ENTRIES SUPPLIED
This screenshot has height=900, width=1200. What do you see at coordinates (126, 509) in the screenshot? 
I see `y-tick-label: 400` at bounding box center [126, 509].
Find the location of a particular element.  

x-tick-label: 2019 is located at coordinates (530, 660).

==

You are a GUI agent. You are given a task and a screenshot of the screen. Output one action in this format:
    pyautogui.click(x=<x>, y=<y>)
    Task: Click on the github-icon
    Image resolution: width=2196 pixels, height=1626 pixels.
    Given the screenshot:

DIRECTIONS FOR THIS TASK
Pick out every line above that contains the word "screenshot" and copy each one.

RESPONSE BELOW
This screenshot has height=900, width=1200. What do you see at coordinates (126, 509) in the screenshot? 
You are a GUI agent. You are given a task and a screenshot of the screen. Output one action in this format:
    Given the screenshot:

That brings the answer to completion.